Setup and Configuration

The setup_authorization function in castlecraft_engineer.authorization.setup handles the registration of an AuthorizationService instance into the dependency injection (DI) container (punq.Container).

It determines which service to use based on the ENV_AUTHORIZATION_ENGINE environment variable (defined in castlecraft_engineer.common.env).

  • If ENV_AUTHORIZATION_ENGINE is set to AUTH_ENGINE_ALLOW (e.g., "allow_all"), it registers AllowAllAuthorizationService.
  • If ENV_AUTHORIZATION_ENGINE is set to AUTH_ENGINE_DENY (e.g., "deny_all") or is not set, it registers DenyAllAuthorizationService (default).
  • If ENV_AUTHORIZATION_ENGINE is set to any other value, setup_authorization attempts to resolve an AuthorizationService instance that is assumed to have been pre-registered in the DI container by the application. This allows for custom service integration.
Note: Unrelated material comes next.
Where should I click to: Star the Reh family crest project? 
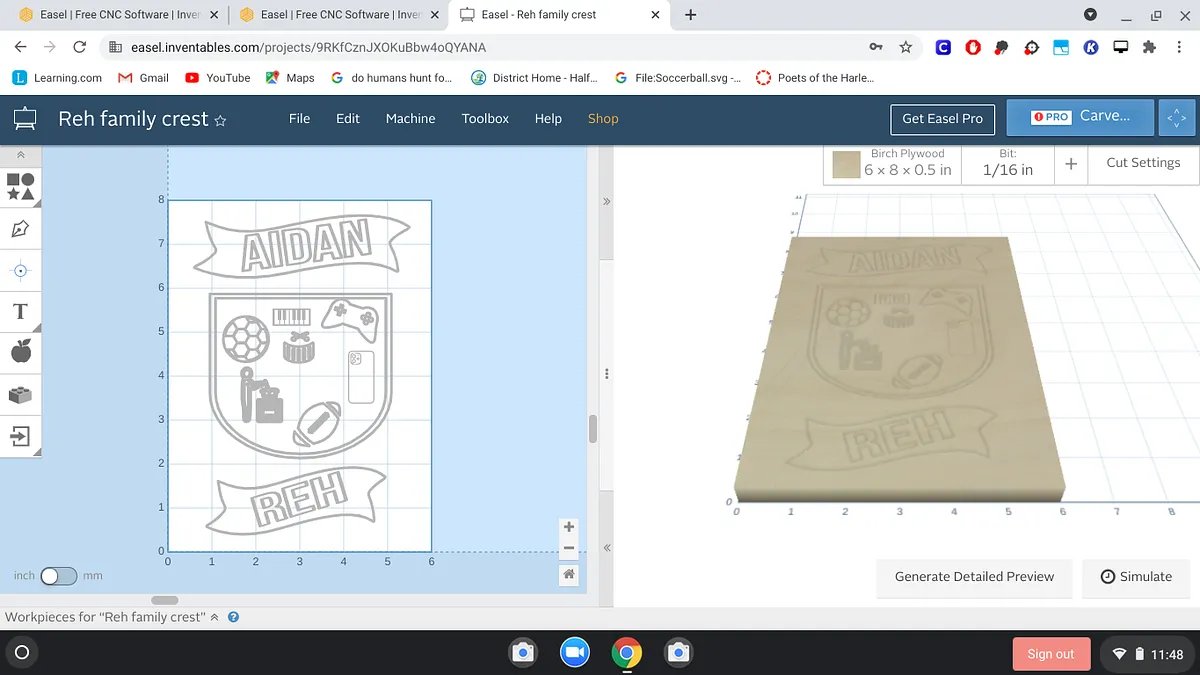pos(221,120)
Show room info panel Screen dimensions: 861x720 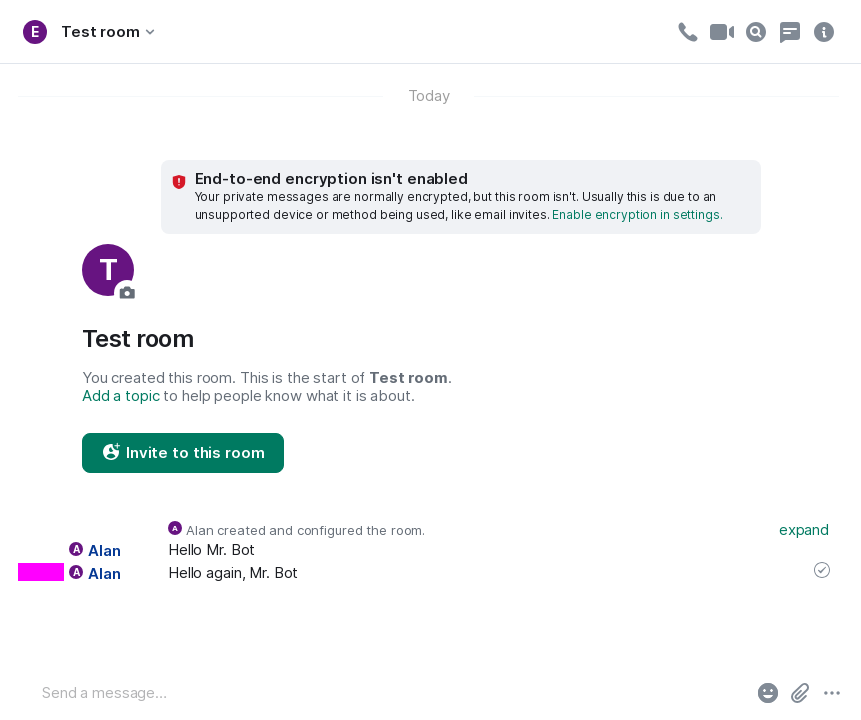pyautogui.click(x=824, y=32)
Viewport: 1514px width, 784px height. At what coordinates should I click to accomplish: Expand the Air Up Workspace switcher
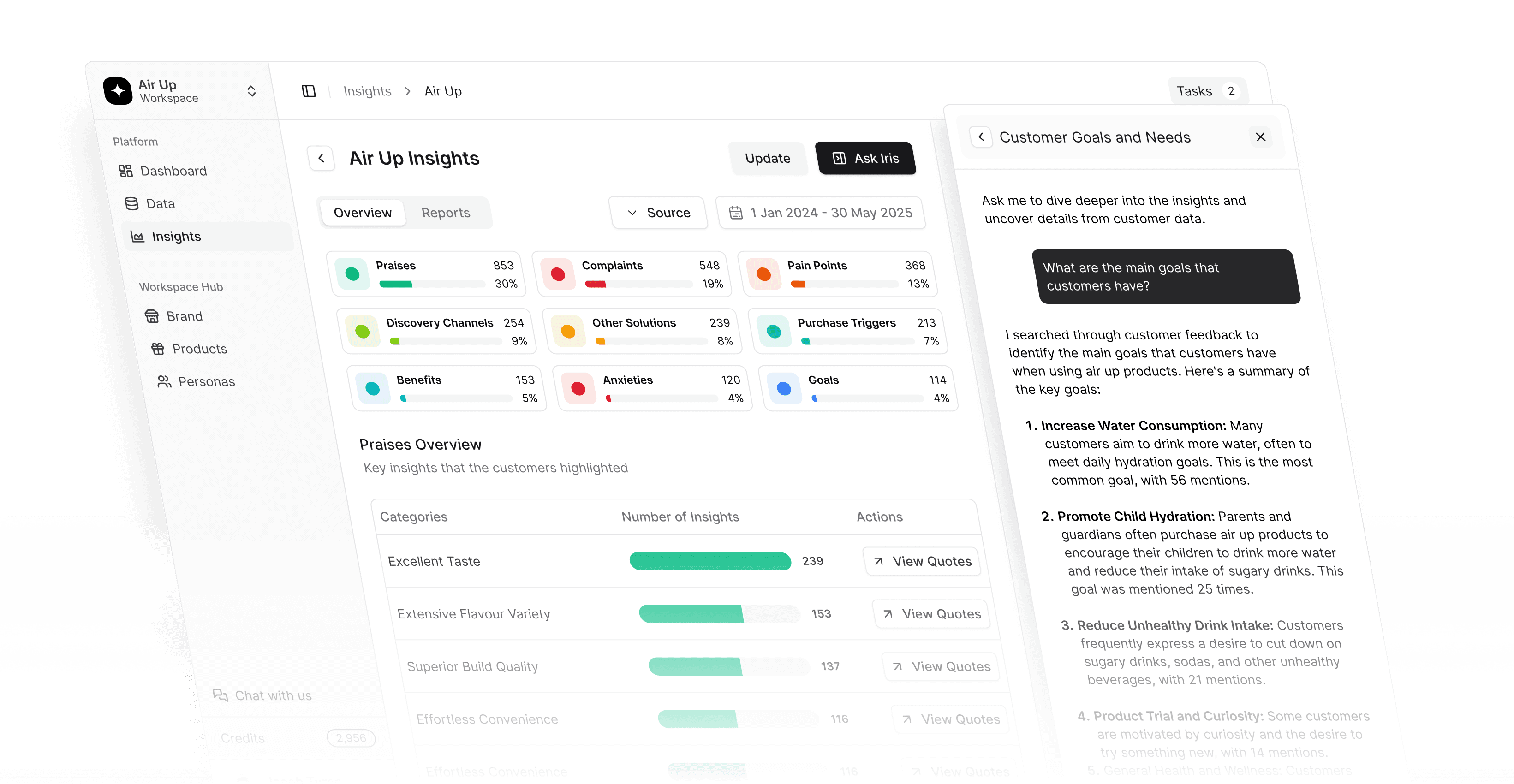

The chosen service is registered as a singleton in the DI container.

Extensibility: Implementing Custom AuthorizationService

To integrate with a specific authorization engine (like Casbin, OPA, a custom database-backed ACL, etc.):

  1. Create a new class that inherits from AuthorizationService.
  2. Implement the async def check_permission(...) method. This method will contain the logic to interact with your chosen authorization engine, evaluate the policies, and either return True or raise AuthorizationError.
  3. Register an instance of your custom service in the DI container before setup_authorization is called (if you want setup_authorization to pick it up when ENV_AUTHORIZATION_ENGINE is set to a custom value), or register it directly as the AuthorizationService implementation if you are managing DI setup fully.

This approach allows castlecraft-engineer to remain unopinionated about the specific authorization technology used, providing a standard interface for handlers to request authorization checks.